Directions »
In the records below, the line containing "俺辞典2003 (64, 1416)" is the first to keep. Retype it and all later lines exactly, through the end.

Given entries »
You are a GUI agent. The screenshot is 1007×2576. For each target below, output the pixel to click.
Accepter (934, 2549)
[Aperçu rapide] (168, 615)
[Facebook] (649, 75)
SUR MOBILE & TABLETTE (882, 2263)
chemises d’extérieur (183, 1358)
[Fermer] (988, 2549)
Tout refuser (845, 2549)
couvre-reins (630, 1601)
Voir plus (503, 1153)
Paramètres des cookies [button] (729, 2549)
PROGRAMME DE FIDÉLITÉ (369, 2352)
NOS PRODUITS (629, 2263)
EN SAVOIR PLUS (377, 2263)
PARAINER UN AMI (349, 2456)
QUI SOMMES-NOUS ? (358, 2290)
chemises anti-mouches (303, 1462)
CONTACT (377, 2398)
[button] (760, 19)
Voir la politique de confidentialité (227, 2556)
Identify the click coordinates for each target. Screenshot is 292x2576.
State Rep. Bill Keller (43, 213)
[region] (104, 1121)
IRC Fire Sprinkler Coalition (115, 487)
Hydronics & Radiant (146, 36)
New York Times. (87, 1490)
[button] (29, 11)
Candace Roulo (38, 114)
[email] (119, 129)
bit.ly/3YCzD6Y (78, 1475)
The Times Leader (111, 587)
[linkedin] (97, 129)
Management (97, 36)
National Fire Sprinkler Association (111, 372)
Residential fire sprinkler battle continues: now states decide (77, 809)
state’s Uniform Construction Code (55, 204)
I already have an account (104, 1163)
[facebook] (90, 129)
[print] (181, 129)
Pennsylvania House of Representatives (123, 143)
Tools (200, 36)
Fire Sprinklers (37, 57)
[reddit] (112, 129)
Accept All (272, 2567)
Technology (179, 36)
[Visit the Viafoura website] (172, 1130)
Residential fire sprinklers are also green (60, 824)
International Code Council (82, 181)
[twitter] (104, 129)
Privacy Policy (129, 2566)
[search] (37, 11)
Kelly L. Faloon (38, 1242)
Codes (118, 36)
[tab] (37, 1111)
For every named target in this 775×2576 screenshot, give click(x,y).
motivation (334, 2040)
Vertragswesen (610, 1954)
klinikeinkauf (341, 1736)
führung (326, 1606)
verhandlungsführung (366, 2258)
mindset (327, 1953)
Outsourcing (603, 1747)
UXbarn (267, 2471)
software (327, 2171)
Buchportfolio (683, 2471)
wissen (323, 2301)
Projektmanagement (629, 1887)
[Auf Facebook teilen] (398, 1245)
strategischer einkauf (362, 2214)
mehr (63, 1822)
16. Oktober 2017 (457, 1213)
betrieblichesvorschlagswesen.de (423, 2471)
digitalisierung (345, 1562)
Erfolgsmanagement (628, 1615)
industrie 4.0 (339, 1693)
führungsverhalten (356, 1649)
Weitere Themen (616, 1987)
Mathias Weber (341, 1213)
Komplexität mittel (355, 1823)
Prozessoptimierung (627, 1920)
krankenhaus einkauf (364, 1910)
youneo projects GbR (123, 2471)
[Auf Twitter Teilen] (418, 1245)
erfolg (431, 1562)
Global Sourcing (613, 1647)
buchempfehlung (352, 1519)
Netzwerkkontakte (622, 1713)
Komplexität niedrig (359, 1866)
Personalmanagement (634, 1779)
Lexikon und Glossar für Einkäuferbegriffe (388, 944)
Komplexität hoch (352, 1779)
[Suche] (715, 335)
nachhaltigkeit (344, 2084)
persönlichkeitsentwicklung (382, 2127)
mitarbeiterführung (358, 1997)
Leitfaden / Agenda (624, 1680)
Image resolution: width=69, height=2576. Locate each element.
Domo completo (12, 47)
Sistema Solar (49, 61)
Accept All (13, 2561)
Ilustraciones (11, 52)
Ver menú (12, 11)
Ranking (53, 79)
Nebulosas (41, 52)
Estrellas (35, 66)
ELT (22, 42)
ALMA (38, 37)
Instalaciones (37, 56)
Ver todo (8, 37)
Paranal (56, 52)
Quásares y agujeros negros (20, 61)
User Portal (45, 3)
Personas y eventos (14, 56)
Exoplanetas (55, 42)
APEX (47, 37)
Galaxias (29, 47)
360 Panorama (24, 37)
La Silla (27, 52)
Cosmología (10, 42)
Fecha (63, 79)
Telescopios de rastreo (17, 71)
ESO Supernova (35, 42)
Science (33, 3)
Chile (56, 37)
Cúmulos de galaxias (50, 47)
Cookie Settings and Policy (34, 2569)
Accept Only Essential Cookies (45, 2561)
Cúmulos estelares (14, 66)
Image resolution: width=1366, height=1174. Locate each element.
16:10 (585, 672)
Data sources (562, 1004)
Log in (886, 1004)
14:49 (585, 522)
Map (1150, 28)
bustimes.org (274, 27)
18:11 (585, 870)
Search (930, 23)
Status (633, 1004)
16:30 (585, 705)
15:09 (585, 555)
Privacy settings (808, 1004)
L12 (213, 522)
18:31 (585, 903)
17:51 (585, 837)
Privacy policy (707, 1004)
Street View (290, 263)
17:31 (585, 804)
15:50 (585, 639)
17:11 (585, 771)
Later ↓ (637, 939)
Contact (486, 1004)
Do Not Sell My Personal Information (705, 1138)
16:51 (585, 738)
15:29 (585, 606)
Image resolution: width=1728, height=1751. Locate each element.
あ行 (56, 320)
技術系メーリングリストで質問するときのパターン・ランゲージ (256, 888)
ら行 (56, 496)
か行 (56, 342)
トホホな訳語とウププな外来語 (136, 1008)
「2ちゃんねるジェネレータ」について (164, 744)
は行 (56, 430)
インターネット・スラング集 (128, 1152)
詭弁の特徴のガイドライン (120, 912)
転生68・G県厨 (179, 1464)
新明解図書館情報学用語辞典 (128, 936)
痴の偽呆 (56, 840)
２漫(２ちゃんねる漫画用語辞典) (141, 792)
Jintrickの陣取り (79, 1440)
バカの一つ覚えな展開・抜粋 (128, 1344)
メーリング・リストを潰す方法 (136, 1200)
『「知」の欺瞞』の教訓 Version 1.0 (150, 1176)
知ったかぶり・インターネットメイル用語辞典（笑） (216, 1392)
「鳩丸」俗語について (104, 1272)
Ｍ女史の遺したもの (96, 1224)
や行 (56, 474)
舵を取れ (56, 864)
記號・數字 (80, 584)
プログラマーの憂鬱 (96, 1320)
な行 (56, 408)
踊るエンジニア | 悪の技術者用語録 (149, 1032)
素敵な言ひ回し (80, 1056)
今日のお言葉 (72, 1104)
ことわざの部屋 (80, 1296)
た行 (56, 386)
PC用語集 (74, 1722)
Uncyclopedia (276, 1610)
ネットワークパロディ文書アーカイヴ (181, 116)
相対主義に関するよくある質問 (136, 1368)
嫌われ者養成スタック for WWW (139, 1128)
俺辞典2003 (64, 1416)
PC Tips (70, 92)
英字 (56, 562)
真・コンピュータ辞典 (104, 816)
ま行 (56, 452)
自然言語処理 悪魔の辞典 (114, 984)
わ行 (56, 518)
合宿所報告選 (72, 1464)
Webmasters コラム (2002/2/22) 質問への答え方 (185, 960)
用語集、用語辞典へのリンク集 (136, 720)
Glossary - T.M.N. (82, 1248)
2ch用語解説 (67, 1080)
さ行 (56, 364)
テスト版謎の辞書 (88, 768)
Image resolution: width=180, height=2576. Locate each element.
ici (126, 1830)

Exercise solution »
俺辞典2003 (64, 1416)
PC Tips (70, 92)
英字 (56, 562)
真・コンピュータ辞典 (104, 816)
ま行 (56, 452)
自然言語処理 悪魔の辞典 (114, 984)
わ行 (56, 518)
合宿所報告選 (72, 1464)
Webmasters コラム (2002/2/22) 質問への答え方 (185, 960)
用語集、用語辞典へのリンク集 (136, 720)
Glossary - T.M.N. (82, 1248)
2ch用語解説 (67, 1080)
さ行 (56, 364)
テスト版謎の辞書 (88, 768)
Image resolution: width=180, height=2576. Locate each element.
ici (126, 1830)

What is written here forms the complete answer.